Die örtlichen Handlungsfelder sind: Sport im Elementarbereich, Schulsport, Vereinssport, sonstige Träger von Sportangeboten, Sportstättenversorgung und Organisations- und Öffentlichkeitsarbeit. Insbesondere werden gefördert: Zuschüsse zu den Übungsleiterkosten, Übernahme von Übungsleiterkosten, Sportgerätebeschaffung, Starthilfen für Vereinsgründungen oder Abteilungsgründungen, Organisationsarbeit, Durchführung von Informations- und Demonstrationsveranstaltungen. Generelle Voraussetzung ist, dass die Maßnahmen der jeweiligen Träger im Einvernehmen mit einem Herner Sportverein durchgeführt werden.

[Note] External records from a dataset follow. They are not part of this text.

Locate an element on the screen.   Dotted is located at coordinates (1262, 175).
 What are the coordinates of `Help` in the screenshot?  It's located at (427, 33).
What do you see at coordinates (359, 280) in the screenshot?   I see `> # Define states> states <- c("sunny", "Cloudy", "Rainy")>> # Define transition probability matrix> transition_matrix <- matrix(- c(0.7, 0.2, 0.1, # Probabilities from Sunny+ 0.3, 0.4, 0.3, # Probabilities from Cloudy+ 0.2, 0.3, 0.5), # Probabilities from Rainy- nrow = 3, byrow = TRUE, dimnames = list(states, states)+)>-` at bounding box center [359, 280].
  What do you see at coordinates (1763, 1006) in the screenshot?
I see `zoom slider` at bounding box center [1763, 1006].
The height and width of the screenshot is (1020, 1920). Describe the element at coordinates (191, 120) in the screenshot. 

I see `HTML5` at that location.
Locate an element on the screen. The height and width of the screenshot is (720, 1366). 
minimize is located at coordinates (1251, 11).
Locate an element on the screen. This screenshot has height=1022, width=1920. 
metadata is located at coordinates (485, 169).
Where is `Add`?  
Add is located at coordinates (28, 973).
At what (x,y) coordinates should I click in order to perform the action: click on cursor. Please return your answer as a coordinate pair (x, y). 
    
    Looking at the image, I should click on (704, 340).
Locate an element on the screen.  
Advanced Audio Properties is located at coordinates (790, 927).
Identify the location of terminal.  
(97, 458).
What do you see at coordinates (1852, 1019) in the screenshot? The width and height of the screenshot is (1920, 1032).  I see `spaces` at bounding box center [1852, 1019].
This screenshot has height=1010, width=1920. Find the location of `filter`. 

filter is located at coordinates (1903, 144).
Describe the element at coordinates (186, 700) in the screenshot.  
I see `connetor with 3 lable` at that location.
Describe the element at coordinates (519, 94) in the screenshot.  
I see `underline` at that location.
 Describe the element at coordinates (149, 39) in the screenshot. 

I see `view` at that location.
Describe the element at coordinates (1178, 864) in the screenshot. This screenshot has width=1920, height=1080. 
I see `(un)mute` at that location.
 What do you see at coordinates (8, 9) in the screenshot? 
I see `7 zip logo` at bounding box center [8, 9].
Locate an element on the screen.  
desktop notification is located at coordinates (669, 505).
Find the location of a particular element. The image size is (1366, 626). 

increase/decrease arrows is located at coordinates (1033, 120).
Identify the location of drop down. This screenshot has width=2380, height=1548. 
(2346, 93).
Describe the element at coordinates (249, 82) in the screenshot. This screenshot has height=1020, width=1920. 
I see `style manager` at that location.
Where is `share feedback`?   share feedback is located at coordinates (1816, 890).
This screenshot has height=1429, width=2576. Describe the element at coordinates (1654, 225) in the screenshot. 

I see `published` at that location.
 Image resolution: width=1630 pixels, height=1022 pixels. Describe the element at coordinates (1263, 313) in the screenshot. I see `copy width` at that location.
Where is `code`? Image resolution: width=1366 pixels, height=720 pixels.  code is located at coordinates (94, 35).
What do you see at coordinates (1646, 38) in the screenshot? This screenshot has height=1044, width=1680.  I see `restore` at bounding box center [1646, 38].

Von 1985 bis 2001sind dem Stadtsportbund 550.800
DM an Zuschüssen für die Durchführung des Aktionsprogrammes bewilligt worden. Seit 2002 stehen dem Stadtsportbund jährlich circa 30.000 Euro für diese Zwecke zur Verfügung. Die örtliche
AOK ist seit 1997 aufgrund der Gesundheitsstrukturreform kein Projektpartner mehr.
Analog der Regelung des Aktionsprogrammes Breitensport, Projekt "Sport im Ruhrgebiet", der Landesregierung
NRW wurde ein Koordinierungsausschuss gebildet, der aus dem Vorsitzenden und einem weiteren Vertreter des Sportausschusses, dem Leiter der Abteilung Sport, dem Vorsitzenden und einem weiteren Vertreter des Stadtsportbundes, einem Vertreter des Landessportbundes und einem Koordinator für den Breitensport der Stadt Herne besteht.
Außerdem können Vertreter anderer städtischer Dienststellen und weiterer Institutionen zu den Sitzungen des Koordinierungsausschusses eingeladen werden.
Dieser Ausschuss hat die Aufgaben: Rahmenplanung, Maßnahmenplanung und Vergabe der Fördermittel.